P1.14-44 Positive PD-L1 Expression Is Associated with Unfavorable Clinical Outcome in EGFR-Mutated Lung Adenocarcinomas Treated with EGFR-TKIs

Abstract

Clinical implication of programmed death ligand 1 (PD-L1) expression in oncogene-addicted non-small cell lung cancer treated with tyrosine kinase inhibitors (TKIs) is largely unknown. The objective of this study was to determine the frequency of PD-L1 expression and the clinical outcome according to PD-L1 expression in lung adenocarcinomas harboring EGFR mutation and treated with EGFR-TKIs.
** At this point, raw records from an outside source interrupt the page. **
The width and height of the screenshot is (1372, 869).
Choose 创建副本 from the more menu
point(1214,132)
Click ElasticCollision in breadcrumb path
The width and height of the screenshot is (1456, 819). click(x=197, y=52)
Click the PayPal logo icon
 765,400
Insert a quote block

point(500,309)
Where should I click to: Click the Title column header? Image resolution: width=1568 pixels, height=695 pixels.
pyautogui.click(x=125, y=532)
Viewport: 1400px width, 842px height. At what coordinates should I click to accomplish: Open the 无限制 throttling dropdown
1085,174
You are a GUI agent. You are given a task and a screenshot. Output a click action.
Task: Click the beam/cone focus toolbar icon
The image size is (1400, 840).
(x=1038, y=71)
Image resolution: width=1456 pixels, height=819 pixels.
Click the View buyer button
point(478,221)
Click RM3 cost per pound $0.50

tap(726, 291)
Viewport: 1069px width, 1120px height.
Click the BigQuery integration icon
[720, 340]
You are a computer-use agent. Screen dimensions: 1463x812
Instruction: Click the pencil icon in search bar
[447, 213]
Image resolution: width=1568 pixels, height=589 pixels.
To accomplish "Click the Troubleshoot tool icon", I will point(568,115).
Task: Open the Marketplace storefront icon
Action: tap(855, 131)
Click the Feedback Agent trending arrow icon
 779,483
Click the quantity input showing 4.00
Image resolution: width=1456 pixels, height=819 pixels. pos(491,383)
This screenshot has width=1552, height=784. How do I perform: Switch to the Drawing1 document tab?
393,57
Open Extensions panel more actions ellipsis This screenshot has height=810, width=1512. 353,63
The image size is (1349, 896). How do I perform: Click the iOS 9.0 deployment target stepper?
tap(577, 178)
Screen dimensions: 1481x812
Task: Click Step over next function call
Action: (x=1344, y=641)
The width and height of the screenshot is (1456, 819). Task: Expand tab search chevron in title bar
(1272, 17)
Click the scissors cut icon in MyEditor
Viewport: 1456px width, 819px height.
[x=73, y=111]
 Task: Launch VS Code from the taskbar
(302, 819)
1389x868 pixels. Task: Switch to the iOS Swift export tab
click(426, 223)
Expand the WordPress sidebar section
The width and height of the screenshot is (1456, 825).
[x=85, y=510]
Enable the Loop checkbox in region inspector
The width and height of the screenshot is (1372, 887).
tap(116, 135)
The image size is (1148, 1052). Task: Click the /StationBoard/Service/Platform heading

We retrospectively evaluated PD-L1 expression using 22C3 pharmDx assay in lung adenocarcinoma patients with EGFR mutations at two referral hospitals between January 2017 and June 2018. Samples were obtained from surgically resected tumors, small biopsy, or cytologic cell blocks. Of all 71 patients analyzed, 44 (58.7%) had PD-L1 tumor proportion score (TPS) of < 1%, 23 (30.7%) had PD-L1 TPS of 1%-49%, and 8 (10.7%) had PD-L1 TPS of ≥ 50%. Of the 37 patients treated with first-line EGFR-TKIs, PD-L1 TPS ≥ 1% was associated with a significantly decreased response rate, compared with PD-L1 TPS < 1% (45.7% vs. 67.3%, p=0.005). Furthermore, PD-L1 TPS ≥ 1% was associated with a significantly shorter median progression free survival, compared with PD-L1 TPS < 1% (9.3 months vs. 14.2 months, p = 0.024). Multivariate analysis showed that PD-L1 TPS ≥1% is independently associated with shorter PFS (hazard ratio 1.32, p=0.012). PD-L1 was positive in approximately 40% of patients with EGFR-mutated lung adenocarcinoma. Positive PD-L1 expression may be associated with unfavorable clinical outcome to EGFR-TKIs among those patients group.